## OBJECTIVE:
Rewrite the records from their start through the line containing "(x=1137, y=92)", putting "screen capture" wherever "screenshot" appears and leaving everything else unchanged.

## GIVEN INFORMATION:
════════

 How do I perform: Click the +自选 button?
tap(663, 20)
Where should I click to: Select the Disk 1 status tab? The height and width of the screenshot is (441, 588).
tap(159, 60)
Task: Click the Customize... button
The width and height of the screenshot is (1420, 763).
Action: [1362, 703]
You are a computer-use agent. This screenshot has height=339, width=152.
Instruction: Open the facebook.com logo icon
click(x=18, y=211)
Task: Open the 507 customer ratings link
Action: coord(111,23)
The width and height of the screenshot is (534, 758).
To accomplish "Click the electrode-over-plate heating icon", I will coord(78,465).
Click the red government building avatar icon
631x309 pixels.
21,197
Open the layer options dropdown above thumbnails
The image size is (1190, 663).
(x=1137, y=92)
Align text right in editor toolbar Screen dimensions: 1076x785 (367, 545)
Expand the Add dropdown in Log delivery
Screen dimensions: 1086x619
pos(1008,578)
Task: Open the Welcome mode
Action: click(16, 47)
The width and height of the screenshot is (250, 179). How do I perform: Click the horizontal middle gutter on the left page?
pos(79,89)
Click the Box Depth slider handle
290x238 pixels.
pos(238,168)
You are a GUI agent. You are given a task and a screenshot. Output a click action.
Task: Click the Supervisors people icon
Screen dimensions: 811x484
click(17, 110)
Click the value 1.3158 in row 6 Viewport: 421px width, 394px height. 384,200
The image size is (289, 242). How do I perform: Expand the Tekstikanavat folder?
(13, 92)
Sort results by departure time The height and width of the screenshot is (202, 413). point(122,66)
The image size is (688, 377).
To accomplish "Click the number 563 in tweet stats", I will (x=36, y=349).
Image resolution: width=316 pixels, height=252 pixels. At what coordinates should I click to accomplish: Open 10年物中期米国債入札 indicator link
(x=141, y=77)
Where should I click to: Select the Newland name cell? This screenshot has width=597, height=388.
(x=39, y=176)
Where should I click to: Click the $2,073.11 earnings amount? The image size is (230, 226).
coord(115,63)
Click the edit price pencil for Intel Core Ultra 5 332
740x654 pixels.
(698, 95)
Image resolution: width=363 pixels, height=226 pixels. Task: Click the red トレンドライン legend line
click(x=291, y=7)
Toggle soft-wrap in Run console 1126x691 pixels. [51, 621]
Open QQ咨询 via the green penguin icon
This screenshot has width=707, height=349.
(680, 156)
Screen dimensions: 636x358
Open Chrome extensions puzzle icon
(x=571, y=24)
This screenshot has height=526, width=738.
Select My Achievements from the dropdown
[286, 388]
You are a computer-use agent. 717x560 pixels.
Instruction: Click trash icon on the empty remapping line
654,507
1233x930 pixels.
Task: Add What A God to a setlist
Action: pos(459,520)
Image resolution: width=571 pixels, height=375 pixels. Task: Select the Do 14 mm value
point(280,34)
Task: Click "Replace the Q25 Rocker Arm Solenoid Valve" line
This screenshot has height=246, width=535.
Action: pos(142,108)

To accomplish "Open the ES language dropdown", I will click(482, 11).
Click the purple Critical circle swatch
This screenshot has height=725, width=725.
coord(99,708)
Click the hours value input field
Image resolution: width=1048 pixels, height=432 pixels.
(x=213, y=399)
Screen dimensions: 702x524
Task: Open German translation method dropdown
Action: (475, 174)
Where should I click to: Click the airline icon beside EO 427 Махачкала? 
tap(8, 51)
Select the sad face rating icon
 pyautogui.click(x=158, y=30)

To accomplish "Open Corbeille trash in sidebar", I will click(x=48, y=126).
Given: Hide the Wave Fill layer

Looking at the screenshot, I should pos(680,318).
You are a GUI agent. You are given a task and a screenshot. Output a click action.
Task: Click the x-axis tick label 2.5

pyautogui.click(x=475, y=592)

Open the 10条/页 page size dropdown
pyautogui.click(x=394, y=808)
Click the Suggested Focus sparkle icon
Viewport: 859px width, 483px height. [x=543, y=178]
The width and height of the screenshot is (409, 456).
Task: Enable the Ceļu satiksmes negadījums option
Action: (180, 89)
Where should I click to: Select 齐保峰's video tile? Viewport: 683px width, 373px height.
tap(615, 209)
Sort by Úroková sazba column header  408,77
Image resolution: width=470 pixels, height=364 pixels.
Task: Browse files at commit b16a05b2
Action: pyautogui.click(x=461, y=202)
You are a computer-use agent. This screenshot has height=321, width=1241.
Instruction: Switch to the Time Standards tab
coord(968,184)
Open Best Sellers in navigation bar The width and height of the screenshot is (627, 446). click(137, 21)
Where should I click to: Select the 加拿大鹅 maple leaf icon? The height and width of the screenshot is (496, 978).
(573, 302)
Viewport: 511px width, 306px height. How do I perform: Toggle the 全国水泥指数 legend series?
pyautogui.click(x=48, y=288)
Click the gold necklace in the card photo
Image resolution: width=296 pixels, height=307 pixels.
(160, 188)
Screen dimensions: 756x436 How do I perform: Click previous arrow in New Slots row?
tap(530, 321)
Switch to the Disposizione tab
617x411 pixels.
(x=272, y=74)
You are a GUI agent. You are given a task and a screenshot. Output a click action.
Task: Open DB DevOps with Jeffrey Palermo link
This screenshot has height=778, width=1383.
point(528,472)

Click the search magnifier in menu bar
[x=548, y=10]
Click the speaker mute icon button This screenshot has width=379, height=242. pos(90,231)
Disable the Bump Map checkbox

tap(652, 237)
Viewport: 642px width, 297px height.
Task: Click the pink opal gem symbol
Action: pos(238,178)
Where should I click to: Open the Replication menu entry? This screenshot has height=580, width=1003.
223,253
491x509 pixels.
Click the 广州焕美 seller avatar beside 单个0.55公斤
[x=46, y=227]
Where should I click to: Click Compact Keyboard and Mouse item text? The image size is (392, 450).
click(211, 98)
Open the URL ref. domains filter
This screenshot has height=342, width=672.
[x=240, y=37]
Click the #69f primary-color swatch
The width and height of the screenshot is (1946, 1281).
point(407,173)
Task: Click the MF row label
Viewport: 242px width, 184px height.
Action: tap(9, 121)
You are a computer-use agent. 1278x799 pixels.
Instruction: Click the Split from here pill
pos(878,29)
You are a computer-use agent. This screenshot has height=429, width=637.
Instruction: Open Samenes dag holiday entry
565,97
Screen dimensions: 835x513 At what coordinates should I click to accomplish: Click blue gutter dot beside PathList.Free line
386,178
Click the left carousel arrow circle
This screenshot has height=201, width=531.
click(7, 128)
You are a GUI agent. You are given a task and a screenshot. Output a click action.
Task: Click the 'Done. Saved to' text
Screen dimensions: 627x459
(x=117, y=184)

════════

## WRITTEN SOLUTION:
 How do I perform: Click the +自选 button?
tap(663, 20)
Where should I click to: Select the Disk 1 status tab? The height and width of the screen capture is (441, 588).
tap(159, 60)
Task: Click the Customize... button
The width and height of the screen capture is (1420, 763).
Action: [1362, 703]
You are a computer-use agent. This screen capture has height=339, width=152.
Instruction: Open the facebook.com logo icon
click(x=18, y=211)
Task: Open the 507 customer ratings link
Action: coord(111,23)
The width and height of the screen capture is (534, 758).
To accomplish "Click the electrode-over-plate heating icon", I will coord(78,465).
Click the red government building avatar icon
631x309 pixels.
21,197
Open the layer options dropdown above thumbnails
The image size is (1190, 663).
(x=1137, y=92)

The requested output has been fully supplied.